メルセデス・ベンツGクラスからポルシェ356、トヨタ・スープラまで 意外と知られていないオーストリア生まれの名車 30選(後編)
公開 : 2026.03.01 11:45
フォルクスワーゲンやメルセデス・ベンツ、アストン マーティンなど、歴史的に数多くのモデルがオーストリアで生産されてきました。

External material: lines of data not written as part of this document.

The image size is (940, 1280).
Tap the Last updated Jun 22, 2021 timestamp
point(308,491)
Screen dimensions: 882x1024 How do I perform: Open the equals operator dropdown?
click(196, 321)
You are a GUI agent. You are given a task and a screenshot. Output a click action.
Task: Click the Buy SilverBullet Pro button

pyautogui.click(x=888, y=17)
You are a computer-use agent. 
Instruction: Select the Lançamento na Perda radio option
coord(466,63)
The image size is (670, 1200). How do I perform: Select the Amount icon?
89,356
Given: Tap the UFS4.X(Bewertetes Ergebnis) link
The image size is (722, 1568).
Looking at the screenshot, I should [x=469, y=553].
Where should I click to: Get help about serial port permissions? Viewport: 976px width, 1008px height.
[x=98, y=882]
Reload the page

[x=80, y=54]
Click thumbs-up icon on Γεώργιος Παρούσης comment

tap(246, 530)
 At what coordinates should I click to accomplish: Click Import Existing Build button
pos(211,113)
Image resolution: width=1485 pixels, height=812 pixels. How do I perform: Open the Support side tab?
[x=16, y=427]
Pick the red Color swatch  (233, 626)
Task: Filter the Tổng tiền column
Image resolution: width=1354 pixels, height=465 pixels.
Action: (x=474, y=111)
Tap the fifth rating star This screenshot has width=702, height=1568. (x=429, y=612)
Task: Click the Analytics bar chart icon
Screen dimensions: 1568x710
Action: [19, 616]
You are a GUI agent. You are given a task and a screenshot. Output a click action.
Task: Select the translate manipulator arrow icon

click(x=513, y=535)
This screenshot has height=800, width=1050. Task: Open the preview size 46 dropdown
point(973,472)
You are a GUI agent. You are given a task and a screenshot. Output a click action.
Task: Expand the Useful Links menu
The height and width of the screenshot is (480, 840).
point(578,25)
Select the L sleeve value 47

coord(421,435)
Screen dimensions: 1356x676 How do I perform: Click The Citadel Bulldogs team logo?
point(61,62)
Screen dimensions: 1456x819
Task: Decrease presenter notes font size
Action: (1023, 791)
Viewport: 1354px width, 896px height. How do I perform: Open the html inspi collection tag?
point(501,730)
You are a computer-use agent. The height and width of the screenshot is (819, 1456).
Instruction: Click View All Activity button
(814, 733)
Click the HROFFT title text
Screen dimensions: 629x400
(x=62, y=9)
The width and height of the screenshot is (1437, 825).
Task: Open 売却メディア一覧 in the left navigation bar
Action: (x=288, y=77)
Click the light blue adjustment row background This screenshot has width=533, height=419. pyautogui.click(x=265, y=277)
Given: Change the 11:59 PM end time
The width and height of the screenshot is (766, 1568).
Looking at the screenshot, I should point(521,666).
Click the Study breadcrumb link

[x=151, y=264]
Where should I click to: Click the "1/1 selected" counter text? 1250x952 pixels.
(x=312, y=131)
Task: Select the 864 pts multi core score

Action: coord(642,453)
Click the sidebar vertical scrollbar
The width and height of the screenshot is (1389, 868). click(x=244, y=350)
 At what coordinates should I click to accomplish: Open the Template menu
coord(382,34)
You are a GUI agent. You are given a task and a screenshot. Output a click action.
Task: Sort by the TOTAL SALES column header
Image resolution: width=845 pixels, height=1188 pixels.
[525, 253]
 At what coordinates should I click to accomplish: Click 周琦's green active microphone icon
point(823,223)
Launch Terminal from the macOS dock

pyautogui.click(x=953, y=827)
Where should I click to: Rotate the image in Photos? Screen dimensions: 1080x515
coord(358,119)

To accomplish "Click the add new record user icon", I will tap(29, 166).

また国内にも多くのブランドが存在し、知る人ぞ知る自動車の聖地となっています。
もくじ
ーメルセデス・ベンツEクラス
ーメルセデス・ベンツGクラス
ーミニ・カントリーマン
ープジョーRCZ
ーポルシェ356
ープフ500
ーサーブ9-3コンバーチブル
ーシュタイア50
ーシュタイア・プフ120
ーシュタイア1500
ーシュタイア・プフ・ハフリンガー
ーシュタイア・プフ・ピンツガウアー
ートヨタGRスープラ
ートゥシェク
ーフォルクスワーゲン・ゴルフ・カントリー
ーフォルクスワーゲン・トランスポーターT3シンクロ
メルセデス・ベンツEクラス
メルセデス・ベンツEクラスの4マティックモデルは2世代にわたってオーストリアのマグナ・シュタイアで生産された。最初は1996年に同工場で生産開始したW210型で、セダンとステーションワゴン合わせて9万7500台生産されている。
2002年に登場したW211型の4マティックは、2006年までに9万3300台が生産された。その後、4マティックの生産設備はメルセデス・ベンツのジンデルフィンゲン工場に移管され、ドイツ国内での生産が継続された。

メルセデス・ベンツGクラス
メルセデス・ベンツの象徴的なGクラスと、オーストリアのマグナ・シュタイアは切っても切れない関係性にある。マグナ・シュタイアはGクラスの生産を初期から手がけているだけでなく、1972年の段階から開発にも携わってきた。グラーツ工場にはビジター体験施設があり、歴代のGクラスを見学できるほか、オフロードコースを実際に試乗することもできる。
グラーツのGクラス工場は、このモデル専用に建設されたものだ。またマグナ・シュタイアはギリシャ軍向けに、ノックダウン方式(CKD)でギリシャ国内でも生産している。

ミニ・カントリーマン
親会社がドイツ企業であることから、ミニのモデルはドイツで生産されていると思われがちだ。しかし、初代カントリーマンとペースマンの生産は、マグナ・シュタイアに委託された。同社が選ばれた理由は、需要に応じて生産量の調整が容易にできる柔軟性にある。さらに同社は四輪駆動技術に豊富な経験を有しており、これもBMWを惹きつけた要因だ。
2代目カントリーマンでは、別の委託生産メーカー、今度はオランダに拠点を置くVDLネッドカーに移された。

プジョーRCZ
プジョーは2010年、スポーツクーペのRCZを投入した。その際に称賛を集めたのは、プジョーだけではなかった。オーストリアのマグナ・シュタイアは、2年足らずでRCZをコンセプトカーから量産車へと完成させた。バーチャル技術を開発に活かし、プロトタイプ製作の必要性を大幅に削減したのである。
その後、RCZは2015年までマグナ・シュタイアのグラーツ工場で生産された。

ポルシェ356
グミュントの町は、ポルシェの歴史において特別な場所である。ポルシェの名を冠した最初のクルマがこの地で生産されたからだ。ポルシェは第二次大戦でシュトゥットガルトへの空襲を避けるため1943年にグミュントへ移り、旧製材所に工場を構えた。ポルシェの記念すべき第1号車は『356.001』で、ミドシップエンジン搭載のロードスターだ。この車両は唯一無二の存在となった。2台目は356クーペで、フォルクスワーゲン由来のエンジンがリアに搭載され、40psを発生した。
初期の356の生産は、1950年にシュトゥットガルトに戻るまでオーストリアで続けられた。この時点で44台のクーペと8台の356/2カブリオレが生産されており、これらは今やコレクターの聖杯となっている。